NASA is thinking about building a submarine capable of exploring Titan’s murky hydrocarbon depths.

Video source: NASA Jet Propulsion Laboratory / YouTube. View video details and transcript.


Encleadus is another cold, frozen moon, though much smaller than the others described above. It’s only around 500 kilometres in diameter. Like Europa, Ganymede and Callisto, it’s thought to contain an underground (well, under-ice) ocean. Beneath a 30–40 kilometre-thick icy crust, the ocean is around 10 kilometres deep. Cracks and extensional features within the icy crust provide evidence that the moon is active. The activity is also driven by tidal flexing, this time under the pull of Saturn’s gravity. 

Also, like Europa, Enceladus has geysers of water erupting from its surface. Being much smaller in size than Europa means it has weaker gravity, and at least some of the water from Enceladus’ geyser escapes to space.

The geyser basin at the south pole of Enceladus
The geyser basin at the south pole of Enceladus. Image source: NASA/JPL-Caltech/Space Science Institute.
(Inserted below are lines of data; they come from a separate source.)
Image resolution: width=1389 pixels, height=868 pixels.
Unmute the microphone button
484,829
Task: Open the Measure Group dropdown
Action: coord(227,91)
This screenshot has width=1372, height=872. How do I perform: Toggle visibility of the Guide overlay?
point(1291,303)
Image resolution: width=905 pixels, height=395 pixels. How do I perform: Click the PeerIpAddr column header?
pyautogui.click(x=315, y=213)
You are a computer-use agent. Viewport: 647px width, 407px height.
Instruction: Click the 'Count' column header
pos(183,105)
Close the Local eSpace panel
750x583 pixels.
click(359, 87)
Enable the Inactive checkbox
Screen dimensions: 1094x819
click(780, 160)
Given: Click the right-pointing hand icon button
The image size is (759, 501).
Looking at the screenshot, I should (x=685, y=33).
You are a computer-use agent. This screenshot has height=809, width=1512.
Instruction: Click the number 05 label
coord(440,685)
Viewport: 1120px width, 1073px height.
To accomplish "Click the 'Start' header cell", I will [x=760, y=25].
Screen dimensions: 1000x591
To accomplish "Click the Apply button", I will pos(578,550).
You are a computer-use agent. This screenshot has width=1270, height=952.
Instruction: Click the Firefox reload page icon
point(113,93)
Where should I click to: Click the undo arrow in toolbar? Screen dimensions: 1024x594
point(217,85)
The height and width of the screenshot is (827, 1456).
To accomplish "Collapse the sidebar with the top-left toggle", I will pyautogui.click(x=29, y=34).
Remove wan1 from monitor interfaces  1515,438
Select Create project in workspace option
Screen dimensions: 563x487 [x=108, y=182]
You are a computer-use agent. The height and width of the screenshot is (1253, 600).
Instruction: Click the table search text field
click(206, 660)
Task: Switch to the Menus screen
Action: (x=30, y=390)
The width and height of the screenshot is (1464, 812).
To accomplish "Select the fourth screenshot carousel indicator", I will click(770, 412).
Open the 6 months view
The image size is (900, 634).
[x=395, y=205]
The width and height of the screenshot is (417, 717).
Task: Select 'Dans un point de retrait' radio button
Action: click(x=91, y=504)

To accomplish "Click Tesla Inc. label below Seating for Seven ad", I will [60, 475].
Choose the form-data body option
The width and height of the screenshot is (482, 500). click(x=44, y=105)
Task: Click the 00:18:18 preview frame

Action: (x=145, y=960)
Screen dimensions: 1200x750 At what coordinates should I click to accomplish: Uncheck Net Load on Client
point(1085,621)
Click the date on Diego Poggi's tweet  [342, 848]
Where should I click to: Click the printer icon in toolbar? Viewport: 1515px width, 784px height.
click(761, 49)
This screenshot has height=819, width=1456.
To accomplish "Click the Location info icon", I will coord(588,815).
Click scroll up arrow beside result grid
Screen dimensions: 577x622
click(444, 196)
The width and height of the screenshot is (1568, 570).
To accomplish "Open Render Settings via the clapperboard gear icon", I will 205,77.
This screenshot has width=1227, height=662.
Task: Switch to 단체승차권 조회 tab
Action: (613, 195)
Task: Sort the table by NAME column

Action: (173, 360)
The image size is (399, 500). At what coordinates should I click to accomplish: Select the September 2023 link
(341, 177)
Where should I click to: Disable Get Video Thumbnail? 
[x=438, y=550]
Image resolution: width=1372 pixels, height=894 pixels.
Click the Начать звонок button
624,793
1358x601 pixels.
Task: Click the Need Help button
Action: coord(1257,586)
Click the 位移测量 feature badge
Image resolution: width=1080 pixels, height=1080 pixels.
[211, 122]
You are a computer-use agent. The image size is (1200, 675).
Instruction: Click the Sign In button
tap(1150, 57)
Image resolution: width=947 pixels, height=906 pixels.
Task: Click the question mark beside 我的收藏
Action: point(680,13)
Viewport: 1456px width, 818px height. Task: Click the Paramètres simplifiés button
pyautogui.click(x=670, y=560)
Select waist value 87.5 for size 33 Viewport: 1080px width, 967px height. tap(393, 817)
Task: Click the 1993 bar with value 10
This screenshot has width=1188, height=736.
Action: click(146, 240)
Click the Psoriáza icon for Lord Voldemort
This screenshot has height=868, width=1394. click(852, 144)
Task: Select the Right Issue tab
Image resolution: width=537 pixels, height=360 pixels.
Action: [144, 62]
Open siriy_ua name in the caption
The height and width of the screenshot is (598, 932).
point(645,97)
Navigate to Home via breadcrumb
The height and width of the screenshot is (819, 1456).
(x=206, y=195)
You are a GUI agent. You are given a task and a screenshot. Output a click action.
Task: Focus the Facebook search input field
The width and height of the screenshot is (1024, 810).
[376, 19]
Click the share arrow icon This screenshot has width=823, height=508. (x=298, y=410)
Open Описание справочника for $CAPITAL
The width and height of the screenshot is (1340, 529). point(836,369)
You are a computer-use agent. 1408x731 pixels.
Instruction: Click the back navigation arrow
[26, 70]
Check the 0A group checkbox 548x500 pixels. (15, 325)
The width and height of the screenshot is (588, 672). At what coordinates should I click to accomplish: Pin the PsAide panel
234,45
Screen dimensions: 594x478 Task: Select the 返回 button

Life? Well, the water spouting from Enceladus’ south pole geysers has been sampled by the Cassini space probe, and has been found to be salty and contain organic molecules, the basic ingredients for life. So it’s pretty promising, but there’s no direct evidence yet. At the time of writing, everyone is waiting with bated breath to hear the findings from Cassinis deepest ‘dive’ yet into one of Enceladus’ plumes, where it passed by the surface of Enceladus at a distance of just 50 kilometres. 

There’s a complex set of conditions needed to create and sustain life, and we’re yet to find somewhere that fits the bill or ticks all the boxes. Yet the prospect of ticking those boxes is tantalising: who or what is actually out there? And will it, or they, help or hinder us?

Two possibilities exist: either we are alone in the Universe or we are not. Both are equally terrifying.Arthur C. Clarke

Terrifying or not, we’ll keep on looking.